Time between movies: 52 years
Walt Disney’s story of “Cinderella” was a simple one that had a clear and sufficient ending. Apparently, it wasn’t sufficient enough, because 52 years later, a sequel was released to continue the narrative of Cinderella and Prince Charming.
As iconic of a character as Cinderella is, audience love for her escape from her downtrodden life wasn’t enough to overlook the glaring issues of this late-to-the-game sequel. Banking on the name to sell, “Cinderella II: Dreams Come True” did pull in $120 million in sales, but the critical reception was none too kind.
According to Variety, the animation was “uneven,” and the music of each of the three segments was “instantly forgettable.” The poor reception of “Cinderella II” didn’t stop Disney from moving forward with a third movie, “Cinderella III: A Twist in Time.” Serving as a replacement for “Dreams Come True,” “A Twist in Time” largely forgets the events of its predecessor and continues the story of Cinderella.
"Peter Pan" & "Peter Pan 2"
Time between movies: 49 years
There is a lot that can be done with the source material laid out in the 1953 release of “Peter Pan,” and the abundance of reboots, remakes, musicals, games, and ice shows utilized the story properly. Amongst all that was a sequel, “Peter Pan 2: Return to Neverland,” which released in 2002.

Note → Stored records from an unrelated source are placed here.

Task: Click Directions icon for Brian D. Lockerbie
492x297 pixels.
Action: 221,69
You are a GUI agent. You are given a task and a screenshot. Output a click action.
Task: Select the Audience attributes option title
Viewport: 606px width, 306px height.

Whereas many of Disney’s sequels wind up being direct-to-DVD releases, “Return to Neverland” found itself on the silver screen. Off a budget of $20 million, it raked in $109 million at the box office. Though young actor and Lost Boy Spencer Breslin was nominated for the 2003 Young Artist Award Best Performance in a Voice-Over Role award, the movie itself failed to please critics.
A recycled story and uninspired music earned it negative marks from reviewers like "Empire Online"’s William Thomas, who claimed it lacked “the touch of magic that makes a Disney classic.”
It’s never too late for a sequel
It might seem strange to make a sequel so long after the original, but as this list shows, you can never tell which franchises will take off with a little prodding. And while many of these sequels never lived up to their predecessors, it can be fun to see our favorite characters on the big screen again.